GIVEN INSTRUCTION
Give the lines of the listing between the line containing "Image resolution: width=1118" and the line containing "Click the red", inclusive, as a numbered list, leaving out any blank lines.

SUPPLIED RECORDS
****************

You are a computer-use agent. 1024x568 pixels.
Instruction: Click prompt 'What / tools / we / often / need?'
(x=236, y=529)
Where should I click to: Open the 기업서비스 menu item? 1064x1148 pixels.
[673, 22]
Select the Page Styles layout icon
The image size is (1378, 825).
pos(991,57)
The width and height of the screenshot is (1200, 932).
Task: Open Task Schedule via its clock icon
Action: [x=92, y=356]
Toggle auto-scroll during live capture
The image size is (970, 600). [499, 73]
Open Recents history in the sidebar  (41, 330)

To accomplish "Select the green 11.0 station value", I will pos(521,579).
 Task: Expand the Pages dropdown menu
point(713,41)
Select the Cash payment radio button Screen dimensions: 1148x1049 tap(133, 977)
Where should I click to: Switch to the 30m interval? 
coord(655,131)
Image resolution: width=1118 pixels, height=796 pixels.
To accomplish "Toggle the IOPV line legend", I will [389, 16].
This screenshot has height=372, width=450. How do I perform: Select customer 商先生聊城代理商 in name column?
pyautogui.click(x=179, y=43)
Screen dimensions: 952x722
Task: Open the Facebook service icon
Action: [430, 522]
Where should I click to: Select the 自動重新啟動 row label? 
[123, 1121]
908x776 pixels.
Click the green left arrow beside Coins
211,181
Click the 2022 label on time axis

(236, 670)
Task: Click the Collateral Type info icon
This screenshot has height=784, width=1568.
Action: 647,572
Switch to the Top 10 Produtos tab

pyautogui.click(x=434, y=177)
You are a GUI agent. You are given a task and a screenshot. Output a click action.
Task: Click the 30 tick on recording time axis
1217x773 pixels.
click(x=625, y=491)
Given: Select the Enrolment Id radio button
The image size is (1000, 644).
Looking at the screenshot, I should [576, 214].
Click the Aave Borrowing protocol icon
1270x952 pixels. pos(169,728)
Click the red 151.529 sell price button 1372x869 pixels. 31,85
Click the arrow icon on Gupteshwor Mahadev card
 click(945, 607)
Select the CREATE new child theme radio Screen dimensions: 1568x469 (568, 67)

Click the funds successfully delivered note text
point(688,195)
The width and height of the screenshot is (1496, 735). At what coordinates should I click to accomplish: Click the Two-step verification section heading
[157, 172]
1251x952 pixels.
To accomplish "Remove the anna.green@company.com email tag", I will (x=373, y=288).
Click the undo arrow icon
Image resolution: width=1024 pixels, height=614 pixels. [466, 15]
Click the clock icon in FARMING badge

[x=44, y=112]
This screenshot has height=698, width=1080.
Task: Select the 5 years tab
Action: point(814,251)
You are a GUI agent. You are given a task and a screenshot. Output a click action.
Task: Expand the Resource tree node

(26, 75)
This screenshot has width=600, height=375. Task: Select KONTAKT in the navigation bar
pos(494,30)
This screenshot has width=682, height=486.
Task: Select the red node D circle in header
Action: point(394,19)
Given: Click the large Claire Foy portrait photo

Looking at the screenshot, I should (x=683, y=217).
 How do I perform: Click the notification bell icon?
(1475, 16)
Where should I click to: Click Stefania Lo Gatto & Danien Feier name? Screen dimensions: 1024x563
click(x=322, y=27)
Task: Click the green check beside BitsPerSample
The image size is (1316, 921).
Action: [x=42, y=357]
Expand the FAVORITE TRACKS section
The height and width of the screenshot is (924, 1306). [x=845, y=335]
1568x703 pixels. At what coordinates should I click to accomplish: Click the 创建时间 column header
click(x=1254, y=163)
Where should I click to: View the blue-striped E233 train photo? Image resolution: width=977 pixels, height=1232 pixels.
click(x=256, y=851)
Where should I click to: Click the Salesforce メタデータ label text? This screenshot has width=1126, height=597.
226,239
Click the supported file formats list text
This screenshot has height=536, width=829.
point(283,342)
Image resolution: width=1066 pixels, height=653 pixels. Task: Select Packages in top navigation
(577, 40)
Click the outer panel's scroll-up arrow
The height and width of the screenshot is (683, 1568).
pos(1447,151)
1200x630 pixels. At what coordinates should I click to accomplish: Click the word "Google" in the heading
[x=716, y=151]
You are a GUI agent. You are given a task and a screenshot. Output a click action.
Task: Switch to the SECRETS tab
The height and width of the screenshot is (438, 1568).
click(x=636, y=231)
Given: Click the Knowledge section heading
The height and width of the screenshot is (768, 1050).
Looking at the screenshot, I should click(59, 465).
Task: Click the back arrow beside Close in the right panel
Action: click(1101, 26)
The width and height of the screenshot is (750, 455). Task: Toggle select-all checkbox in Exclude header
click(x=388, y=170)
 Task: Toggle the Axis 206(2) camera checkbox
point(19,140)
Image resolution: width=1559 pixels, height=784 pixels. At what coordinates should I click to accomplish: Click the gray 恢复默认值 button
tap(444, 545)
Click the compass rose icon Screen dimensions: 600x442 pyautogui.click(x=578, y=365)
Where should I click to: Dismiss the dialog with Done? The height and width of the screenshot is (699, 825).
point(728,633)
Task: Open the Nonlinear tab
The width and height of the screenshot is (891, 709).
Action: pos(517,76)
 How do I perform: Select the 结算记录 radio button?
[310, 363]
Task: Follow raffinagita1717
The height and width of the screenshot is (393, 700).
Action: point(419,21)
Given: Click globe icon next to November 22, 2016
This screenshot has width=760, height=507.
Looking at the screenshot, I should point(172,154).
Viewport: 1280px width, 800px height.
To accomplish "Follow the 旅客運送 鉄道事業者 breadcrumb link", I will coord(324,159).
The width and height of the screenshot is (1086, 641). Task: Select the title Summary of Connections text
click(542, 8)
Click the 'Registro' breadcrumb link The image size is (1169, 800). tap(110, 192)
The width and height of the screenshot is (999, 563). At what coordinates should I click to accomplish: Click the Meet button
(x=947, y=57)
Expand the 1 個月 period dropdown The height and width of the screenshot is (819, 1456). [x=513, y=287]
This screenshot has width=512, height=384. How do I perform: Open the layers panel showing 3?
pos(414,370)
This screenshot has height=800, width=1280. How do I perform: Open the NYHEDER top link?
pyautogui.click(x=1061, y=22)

****************

WRITTEN RESPONSE
1. Image resolution: width=1118 pixels, height=796 pixels.
2. To accomplish "Toggle the IOPV line legend", I will [389, 16].
3. This screenshot has height=372, width=450. How do I perform: Select customer 商先生聊城代理商 in name column?
4. pyautogui.click(x=179, y=43)
5. Screen dimensions: 952x722
6. Task: Open the Facebook service icon
7. Action: [430, 522]
8. Where should I click to: Select the 自動重新啟動 row label? 
9. [123, 1121]
10. 908x776 pixels.
11. Click the green left arrow beside Coins
12. 211,181
13. Click the 2022 label on time axis
14. (236, 670)
15. Task: Click the Collateral Type info icon
16. This screenshot has height=784, width=1568.
17. Action: 647,572
18. Switch to the Top 10 Produtos tab
19. pyautogui.click(x=434, y=177)
20. You are a GUI agent. You are given a task and a screenshot. Output a click action.
21. Task: Click the 30 tick on recording time axis
22. 1217x773 pixels.
23. click(x=625, y=491)
24. Given: Select the Enrolment Id radio button
25. The image size is (1000, 644).
26. Looking at the screenshot, I should [576, 214].
27. Click the Aave Borrowing protocol icon
28. 1270x952 pixels. pos(169,728)
29. Click the red 151.529 sell price button 1372x869 pixels. 31,85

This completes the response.